Du chaos initial jusqu’aux déchirements de l’amour qui conclue la symphonie en apothéose sur des battements épanouis de quatre timbales, comme autant de battements de deux cœurs humains épris l’un de l’autre et transcendés par l’émotion, l’évolution de l’œuvre est admirablement construite, même si les diverses séquences qui s’enchevêtrent dans le premier morceau sont parfois trop sèchement différenciées, ce qui instille un aspect légèrement décousu. Mais les élans insufflés par Gatti portent en germes l’extraordinaire expressivité des mouvements qui suivent, du moins une fois franchie l’étape du Menuet, Menuet que le chef vide de toute substance, surlignant les intentions du compositeur qui entendait ménager ici une plage de repos après les déchirements et soubresauts précédents.

Le somptueux Scherzo, avec cor de postillon obligé dans le lointain, est magnifique d’onirisme, les bois gazouillant avec une fraîcheur communicative.
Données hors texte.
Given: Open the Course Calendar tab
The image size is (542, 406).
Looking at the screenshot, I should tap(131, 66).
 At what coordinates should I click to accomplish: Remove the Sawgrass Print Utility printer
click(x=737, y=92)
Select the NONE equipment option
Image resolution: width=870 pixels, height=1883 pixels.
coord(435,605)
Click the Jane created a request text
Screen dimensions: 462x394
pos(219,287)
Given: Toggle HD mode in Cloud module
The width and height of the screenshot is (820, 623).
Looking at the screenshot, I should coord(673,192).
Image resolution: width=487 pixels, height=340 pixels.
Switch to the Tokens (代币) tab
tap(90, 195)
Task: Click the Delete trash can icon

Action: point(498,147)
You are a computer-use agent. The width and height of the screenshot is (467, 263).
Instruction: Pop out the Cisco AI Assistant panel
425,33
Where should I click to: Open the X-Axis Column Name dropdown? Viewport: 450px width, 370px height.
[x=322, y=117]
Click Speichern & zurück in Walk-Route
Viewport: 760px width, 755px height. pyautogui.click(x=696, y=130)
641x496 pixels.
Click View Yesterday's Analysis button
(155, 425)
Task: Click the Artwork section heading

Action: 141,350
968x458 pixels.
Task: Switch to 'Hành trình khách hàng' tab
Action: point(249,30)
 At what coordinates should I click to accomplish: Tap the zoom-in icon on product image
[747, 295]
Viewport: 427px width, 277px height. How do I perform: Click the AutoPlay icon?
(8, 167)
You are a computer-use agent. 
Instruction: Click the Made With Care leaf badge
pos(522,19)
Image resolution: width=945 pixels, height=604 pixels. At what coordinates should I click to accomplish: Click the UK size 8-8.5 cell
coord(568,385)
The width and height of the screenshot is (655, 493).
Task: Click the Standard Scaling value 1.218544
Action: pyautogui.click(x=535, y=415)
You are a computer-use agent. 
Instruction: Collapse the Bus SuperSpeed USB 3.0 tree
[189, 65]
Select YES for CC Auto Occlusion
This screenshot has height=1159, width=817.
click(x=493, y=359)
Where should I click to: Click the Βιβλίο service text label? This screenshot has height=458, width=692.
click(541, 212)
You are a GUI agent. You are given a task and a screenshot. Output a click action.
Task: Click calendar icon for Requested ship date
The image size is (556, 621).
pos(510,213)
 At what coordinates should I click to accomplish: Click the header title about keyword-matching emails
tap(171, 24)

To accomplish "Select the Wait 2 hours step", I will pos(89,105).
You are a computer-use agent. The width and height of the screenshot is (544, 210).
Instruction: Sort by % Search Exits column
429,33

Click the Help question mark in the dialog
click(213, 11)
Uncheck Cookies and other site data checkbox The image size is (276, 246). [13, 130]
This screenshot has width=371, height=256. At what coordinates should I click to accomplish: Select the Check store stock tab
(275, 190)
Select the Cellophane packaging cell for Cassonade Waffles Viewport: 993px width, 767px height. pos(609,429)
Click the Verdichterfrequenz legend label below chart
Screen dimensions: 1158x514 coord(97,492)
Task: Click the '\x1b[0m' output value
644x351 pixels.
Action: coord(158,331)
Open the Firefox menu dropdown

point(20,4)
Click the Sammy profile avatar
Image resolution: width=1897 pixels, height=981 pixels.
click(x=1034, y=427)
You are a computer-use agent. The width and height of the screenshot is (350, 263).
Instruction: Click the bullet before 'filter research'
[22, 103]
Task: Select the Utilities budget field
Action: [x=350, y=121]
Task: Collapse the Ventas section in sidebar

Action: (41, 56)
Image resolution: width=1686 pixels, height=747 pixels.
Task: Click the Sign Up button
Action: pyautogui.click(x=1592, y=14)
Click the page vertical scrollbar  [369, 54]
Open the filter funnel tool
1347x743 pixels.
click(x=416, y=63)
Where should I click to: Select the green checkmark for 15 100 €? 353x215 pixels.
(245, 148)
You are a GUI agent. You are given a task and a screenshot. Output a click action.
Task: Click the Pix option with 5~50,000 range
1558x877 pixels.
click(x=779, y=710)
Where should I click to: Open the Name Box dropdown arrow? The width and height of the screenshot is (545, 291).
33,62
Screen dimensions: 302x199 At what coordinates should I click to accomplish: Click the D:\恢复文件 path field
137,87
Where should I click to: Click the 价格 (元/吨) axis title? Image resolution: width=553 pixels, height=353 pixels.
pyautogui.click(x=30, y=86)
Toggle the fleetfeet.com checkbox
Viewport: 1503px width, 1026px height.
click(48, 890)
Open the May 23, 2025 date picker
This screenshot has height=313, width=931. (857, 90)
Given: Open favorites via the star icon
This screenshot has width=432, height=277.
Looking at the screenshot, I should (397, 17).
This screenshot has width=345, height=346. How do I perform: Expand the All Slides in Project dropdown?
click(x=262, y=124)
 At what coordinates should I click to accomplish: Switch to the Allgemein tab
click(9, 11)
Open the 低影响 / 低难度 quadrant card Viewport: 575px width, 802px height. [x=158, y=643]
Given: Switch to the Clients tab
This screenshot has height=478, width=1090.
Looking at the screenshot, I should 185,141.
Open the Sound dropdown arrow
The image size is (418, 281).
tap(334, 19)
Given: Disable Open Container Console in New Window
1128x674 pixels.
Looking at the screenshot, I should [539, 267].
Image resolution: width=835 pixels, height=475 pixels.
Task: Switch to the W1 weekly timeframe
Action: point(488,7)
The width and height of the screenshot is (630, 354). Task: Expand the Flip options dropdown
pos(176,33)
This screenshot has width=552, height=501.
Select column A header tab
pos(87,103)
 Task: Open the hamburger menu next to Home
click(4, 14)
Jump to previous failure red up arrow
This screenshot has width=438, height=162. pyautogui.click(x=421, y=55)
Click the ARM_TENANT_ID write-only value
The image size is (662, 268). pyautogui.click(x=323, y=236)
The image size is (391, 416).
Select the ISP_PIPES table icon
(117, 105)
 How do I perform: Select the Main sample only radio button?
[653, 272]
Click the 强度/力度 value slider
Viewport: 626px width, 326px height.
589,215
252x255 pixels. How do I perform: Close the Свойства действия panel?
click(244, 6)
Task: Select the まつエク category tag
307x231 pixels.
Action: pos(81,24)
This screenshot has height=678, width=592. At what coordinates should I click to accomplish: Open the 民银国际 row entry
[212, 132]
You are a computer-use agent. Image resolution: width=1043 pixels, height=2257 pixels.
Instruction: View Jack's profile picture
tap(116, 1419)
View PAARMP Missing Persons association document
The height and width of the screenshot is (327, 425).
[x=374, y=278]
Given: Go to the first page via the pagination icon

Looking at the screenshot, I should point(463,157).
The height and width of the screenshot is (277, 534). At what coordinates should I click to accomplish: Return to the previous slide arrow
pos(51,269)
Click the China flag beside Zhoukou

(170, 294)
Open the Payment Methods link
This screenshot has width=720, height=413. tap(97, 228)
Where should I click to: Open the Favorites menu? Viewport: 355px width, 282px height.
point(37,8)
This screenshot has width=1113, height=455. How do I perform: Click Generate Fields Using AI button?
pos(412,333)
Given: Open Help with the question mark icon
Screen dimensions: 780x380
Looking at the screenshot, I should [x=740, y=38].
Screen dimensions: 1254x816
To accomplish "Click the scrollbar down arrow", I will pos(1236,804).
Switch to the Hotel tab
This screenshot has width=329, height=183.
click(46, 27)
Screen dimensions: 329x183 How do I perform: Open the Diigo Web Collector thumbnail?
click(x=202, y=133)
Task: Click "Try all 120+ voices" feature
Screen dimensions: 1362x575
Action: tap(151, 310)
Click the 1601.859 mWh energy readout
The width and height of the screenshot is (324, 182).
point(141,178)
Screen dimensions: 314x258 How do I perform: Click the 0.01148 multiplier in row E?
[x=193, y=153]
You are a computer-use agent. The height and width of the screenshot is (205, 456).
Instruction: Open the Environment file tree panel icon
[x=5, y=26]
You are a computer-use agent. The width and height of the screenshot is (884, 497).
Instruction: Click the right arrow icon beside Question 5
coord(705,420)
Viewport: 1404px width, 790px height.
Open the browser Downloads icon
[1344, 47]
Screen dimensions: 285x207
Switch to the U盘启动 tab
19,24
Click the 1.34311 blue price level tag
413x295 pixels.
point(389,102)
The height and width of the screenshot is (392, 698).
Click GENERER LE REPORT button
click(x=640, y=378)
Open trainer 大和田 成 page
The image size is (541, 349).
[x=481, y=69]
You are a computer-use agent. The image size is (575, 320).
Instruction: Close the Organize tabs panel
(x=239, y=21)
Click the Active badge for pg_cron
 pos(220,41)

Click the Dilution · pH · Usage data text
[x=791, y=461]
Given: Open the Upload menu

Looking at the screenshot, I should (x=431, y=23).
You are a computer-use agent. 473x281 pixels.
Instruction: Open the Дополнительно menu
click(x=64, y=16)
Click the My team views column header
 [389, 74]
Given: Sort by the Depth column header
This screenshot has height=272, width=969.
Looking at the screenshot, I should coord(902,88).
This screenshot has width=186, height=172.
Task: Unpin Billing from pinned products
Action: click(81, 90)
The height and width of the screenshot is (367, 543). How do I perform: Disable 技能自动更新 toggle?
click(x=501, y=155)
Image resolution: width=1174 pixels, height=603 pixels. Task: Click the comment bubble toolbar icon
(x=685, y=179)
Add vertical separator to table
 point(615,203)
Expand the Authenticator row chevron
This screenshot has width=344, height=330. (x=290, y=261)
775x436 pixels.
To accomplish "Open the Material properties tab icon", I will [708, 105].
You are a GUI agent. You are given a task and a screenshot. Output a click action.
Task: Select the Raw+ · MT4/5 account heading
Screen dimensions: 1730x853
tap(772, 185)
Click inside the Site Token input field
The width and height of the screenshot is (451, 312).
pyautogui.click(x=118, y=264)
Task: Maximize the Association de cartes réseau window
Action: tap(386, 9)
Seul regret : une section de cors qui ne joue pas suffisamment pianissimo, au point de couvrir le soliste placé dans la coulisse. L’émotion atteint une première apnée dans le Misterioso du lied O Mensch, sur un poème du Zarathoustra de Nietzsche, avec un orchestre grondant dans le grave dans une infinie douceur, enveloppant la voix charnelle et tendre du mezzo-soprano hollandais Christianne Stotijn, émergeant du milieu de l’orchestre, et conduisant à la joie des Anges, spatialisée tout autour : les femmes au centre, derrière la percussion, et les enfants répartis derrière les premiers violons et les altos.

Enfin, Daniele Gatti mène l’émotion du Finale à son comble, dans une plage confondante de beauté, tour à tour contenue et exaltée, ménageant un immense crescendo qui conduit à la plénitude de l’amour conquis de haute lutte, entre doutes et passions. Ce soir, l’Orchestre National de France se place au sommet de la hiérarchie des phalanges symphoniques internationales.